Tuesday, July 10, 2012

Tuesday Poem: previously published by Embers in 1987


To The Great Grandmothers


How did you take that first step
through the doorway of prosperity
into teeming gray Manhattan ?

From small villages,
and homely neighborhoods,
you voyaged to the gates of Babylon,

stepped outside of history, sailed away
from bustling Holland waterways
lined with leaning narrow houses,
turned your back on windmills
turning in slow motion,

Left the grit and bustle of Glasgow,
the smoky Staffordshire potteries,
lyric Dublin with its bicycles and pub signs,
windows full of curtain lace
reflecting narrow cobbled streets.

You made a clean break,
hearts beating a new cadence,
you marched into an adventure,
bearing talismans from home
full of prayers and promise.

And you were immortal saying goodbye –
like a bride made light by eagerness, and bravery,
ready to be swept across the threshold of mystery.

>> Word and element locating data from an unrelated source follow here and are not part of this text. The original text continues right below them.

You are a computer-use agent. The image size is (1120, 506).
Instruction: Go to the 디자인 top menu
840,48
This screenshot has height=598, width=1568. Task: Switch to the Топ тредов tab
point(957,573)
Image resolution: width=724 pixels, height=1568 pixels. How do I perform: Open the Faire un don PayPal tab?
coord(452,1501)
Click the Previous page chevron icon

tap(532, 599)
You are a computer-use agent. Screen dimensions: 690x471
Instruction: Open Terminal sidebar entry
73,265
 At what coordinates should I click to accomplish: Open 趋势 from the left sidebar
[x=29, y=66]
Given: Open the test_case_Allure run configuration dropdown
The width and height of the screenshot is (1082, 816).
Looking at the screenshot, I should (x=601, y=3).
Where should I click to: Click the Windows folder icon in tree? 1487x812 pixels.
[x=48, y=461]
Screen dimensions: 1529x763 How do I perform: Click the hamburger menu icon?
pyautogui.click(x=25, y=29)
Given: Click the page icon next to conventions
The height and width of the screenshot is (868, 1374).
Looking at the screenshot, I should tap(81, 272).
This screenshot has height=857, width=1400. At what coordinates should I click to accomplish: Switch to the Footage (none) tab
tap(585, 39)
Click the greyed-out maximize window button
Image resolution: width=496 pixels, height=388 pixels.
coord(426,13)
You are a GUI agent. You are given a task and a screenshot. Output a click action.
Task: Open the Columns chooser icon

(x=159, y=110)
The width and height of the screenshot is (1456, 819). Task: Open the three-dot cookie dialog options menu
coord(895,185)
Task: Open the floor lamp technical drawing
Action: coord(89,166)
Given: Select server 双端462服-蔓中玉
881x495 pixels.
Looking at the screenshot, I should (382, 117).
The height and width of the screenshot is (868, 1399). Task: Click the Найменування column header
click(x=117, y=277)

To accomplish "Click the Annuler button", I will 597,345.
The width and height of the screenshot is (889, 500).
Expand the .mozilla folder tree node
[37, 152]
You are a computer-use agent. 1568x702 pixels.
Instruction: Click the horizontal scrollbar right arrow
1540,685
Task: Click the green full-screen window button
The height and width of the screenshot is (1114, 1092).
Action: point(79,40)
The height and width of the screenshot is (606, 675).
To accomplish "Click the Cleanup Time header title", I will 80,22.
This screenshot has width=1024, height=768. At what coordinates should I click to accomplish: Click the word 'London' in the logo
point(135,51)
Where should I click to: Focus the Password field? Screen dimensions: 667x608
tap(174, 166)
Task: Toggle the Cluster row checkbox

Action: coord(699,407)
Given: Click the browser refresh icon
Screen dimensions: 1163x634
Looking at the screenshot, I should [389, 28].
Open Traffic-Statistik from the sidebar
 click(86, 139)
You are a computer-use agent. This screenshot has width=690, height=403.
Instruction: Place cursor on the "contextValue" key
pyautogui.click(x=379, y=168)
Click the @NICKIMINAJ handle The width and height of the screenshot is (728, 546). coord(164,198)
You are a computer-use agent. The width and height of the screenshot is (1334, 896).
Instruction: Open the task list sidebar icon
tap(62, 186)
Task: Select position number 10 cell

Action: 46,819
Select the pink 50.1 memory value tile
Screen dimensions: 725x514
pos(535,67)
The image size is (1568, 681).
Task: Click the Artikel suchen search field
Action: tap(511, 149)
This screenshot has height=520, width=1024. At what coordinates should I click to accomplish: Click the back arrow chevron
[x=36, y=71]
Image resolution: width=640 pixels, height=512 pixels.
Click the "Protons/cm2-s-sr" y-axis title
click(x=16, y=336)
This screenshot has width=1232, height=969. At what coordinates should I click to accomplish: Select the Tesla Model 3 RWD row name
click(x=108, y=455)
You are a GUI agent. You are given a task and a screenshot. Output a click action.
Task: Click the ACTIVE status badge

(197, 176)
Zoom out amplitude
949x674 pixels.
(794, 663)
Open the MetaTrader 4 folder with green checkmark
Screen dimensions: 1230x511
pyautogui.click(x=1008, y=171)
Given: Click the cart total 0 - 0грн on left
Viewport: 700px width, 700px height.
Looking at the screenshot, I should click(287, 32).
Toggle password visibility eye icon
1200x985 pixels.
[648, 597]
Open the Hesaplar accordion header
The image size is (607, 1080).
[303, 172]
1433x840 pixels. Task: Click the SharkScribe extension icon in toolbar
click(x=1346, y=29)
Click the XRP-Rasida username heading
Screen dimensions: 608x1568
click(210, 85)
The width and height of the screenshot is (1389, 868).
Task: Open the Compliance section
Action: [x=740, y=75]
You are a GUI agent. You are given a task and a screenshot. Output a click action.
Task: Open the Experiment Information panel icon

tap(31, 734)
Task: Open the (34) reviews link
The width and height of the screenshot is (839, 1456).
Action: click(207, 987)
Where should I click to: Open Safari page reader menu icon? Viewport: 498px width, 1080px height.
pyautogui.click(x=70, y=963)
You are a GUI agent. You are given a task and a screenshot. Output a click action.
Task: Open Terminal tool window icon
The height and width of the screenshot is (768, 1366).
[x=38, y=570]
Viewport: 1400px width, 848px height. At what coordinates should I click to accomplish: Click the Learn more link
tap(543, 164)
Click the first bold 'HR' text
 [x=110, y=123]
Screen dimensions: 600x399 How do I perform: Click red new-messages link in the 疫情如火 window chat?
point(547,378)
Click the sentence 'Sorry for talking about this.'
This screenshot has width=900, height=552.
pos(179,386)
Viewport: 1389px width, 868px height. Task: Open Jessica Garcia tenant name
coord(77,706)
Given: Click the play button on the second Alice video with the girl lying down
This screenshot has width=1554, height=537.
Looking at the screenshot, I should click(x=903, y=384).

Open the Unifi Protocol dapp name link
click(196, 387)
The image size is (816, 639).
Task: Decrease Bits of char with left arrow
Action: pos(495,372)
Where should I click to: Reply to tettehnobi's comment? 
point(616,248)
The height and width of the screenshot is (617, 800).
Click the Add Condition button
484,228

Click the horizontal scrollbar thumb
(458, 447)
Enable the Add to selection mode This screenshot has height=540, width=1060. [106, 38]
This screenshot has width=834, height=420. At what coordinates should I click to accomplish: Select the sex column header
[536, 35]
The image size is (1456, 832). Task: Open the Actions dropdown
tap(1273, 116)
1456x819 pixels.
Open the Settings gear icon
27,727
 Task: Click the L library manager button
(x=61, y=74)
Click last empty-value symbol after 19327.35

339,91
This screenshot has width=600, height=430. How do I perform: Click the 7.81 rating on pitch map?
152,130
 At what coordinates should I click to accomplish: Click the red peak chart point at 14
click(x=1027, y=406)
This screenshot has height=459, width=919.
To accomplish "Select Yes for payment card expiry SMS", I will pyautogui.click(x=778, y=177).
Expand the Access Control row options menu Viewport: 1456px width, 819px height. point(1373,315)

Then it must have been with sober feet
that you first planted yourselves
on United States firmament,
cast your lot in with all the rest,
tossed over in great waves,
as you were by the cold Atlantic.

And in the streets moving through
fields of faces, their patterns
intricate as Delft ware,
Royal Dalton, Limerick lace,
listening hard for a quiet space,
a familiar word in the din,
every inch of the air
and turf of the place
raucous with activity.

I wonder how your hearts
endured it: the dragon
and the labyrinth of New York,
whether poems or nightmares
danced inside your heads.

I picture your faces a little gray
from the shock of it all,
frozen, still as a photograph,
caught in a flash of insight:
in this enormous marketplace,
you would never be more than small change.

1 comment:

Michelle Elvy said...

I really love the details in this -- you paint the scene so well, the leaving and the coming, the familiarity of the pubs and all they left and the unknown they arrive in. And the end -- the small change. Clever wording throughout. It all seems so much larger than the individuals who make it up, those United States. Not in a romantic way but in a looming, frightening way. And yet the bravery and steadfastness of the individuals is what matters most, isn't it?